SuoquanYishen formula (SQYSF), a traditional Chinese herbal prescription for treating diabetic kidney disease (DKD), has demonstrated clinical efficacy in lowering blood glucose and alleviating renal damage. Emerging evidence implicates cellular senescence as a critical contributor to DKD progression. This study aimed to elucidate the mechanism by which SQYSF improves renal cellular senescence using both in vivo (db/db mice) and in vitro (high glucose-induced HK-2 cells) DKD models, with interventions involving SQYSF aqueous extract and SQYSF-containing serum. We screened 59 chemical compounds by UHPLC-QTOF-MS and used network pharmacology approach to discover that autophagy and cellular senescence are important pathways for pharmacological treatment of disease. Experimental validation demonstrated that senescence and damage occurred in the kidneys of db/db mice and HK-2 cells under high glucose environment, and SQYSF ameliorated these abnormal changes. Then, we also found that SQYSF enhanced autophagy in renal tissues and cells, whereas co-treatment with the autophagy inhibitor Bafilomycin A1 abolished SQYSF's anti-senescence effects. Notably, DKD progression was associated with elevated Rubicon expression at mRNA and protein levels, accompanied by increased m6A modification. While SQYSF effectively downregulated Rubicon mRNA and protein expression, it did not influence m6A modification levels.
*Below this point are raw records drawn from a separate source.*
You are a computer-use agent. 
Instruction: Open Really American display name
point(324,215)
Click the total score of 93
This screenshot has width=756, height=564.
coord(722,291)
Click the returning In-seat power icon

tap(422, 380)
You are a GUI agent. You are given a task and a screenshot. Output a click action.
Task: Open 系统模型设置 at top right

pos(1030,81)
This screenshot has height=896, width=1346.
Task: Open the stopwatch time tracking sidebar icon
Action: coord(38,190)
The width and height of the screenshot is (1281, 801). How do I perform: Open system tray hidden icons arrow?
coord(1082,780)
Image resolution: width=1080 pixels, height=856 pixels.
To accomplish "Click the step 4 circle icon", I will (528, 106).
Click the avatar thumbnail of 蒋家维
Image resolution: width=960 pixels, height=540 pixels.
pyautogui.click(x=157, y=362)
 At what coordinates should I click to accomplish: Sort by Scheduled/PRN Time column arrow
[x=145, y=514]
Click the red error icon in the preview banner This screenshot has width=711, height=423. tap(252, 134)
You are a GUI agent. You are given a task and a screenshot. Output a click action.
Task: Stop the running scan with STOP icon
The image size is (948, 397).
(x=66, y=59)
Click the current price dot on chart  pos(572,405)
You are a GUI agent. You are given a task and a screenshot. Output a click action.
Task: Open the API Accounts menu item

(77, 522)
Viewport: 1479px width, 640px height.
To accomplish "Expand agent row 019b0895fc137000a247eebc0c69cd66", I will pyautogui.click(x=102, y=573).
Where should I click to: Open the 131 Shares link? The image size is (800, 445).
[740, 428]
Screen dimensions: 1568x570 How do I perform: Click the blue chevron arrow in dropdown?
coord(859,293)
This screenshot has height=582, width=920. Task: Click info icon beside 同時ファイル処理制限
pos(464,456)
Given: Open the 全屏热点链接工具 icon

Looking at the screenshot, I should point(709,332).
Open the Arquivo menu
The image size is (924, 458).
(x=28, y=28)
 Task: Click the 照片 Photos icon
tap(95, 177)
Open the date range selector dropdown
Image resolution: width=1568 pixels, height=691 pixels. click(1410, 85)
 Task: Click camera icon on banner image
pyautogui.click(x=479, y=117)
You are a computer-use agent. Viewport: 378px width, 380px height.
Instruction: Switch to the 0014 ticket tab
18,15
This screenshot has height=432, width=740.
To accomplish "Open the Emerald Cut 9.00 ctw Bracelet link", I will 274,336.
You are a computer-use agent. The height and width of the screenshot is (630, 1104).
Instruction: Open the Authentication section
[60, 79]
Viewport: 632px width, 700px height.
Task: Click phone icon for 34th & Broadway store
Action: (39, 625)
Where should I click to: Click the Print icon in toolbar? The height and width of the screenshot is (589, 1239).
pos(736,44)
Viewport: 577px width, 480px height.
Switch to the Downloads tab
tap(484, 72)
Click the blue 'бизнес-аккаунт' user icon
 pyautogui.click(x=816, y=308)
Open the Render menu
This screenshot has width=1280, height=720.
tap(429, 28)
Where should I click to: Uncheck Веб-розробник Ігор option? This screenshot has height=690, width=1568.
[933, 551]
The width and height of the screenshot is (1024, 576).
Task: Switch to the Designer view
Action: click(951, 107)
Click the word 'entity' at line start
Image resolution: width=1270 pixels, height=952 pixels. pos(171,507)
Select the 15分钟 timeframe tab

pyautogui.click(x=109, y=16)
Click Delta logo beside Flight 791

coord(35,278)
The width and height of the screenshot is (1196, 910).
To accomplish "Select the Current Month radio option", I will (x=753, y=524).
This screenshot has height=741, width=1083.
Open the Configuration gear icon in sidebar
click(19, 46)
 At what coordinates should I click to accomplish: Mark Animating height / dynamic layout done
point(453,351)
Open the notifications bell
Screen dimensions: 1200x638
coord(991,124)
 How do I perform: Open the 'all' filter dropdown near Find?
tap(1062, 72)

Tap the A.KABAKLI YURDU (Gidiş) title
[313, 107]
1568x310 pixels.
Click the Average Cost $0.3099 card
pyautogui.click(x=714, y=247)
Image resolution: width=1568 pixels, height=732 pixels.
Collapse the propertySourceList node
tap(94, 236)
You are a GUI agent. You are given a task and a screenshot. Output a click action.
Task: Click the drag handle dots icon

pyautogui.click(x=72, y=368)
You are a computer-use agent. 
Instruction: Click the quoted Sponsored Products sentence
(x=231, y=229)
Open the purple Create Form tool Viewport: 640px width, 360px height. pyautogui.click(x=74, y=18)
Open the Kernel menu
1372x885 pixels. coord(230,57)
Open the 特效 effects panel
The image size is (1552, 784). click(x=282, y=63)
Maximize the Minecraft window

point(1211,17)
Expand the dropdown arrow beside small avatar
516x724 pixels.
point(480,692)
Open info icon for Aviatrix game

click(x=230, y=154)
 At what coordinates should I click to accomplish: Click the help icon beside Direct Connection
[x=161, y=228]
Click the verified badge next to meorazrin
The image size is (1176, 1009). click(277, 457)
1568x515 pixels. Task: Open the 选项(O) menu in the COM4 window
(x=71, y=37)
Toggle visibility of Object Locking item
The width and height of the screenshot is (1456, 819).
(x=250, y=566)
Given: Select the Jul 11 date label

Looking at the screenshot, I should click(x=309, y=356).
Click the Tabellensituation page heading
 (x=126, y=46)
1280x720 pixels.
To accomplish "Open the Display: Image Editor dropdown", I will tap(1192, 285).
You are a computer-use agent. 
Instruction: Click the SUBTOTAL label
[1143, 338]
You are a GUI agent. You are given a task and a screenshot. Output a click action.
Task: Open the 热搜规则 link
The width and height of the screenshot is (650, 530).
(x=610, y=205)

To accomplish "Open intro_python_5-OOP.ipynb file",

Further investigation identified that SQYSF was able to target to reduce YTHDF1 expression level. Overexpression of YTHDF1 in HK-2 cells increased Rubicon mRNA stability and protein expression, while concurrently reversing SQYSF-induced autophagy enhancement and senescence amelioration. These results suggest that SQYSF exerts its role in ameliorating renal cellular senescence in DKD by targeting to reduce the expression level of YTHDF1, which inhibits the level of Rubicon mRNA and protein translation, and thus promotes autophagy. Our results reveal the active components and mechanisms of SQYSF for the treatment of DKD, which may provide useful information to guide the clinical application of SQYSF as well as the therapeutic pathway for DKD.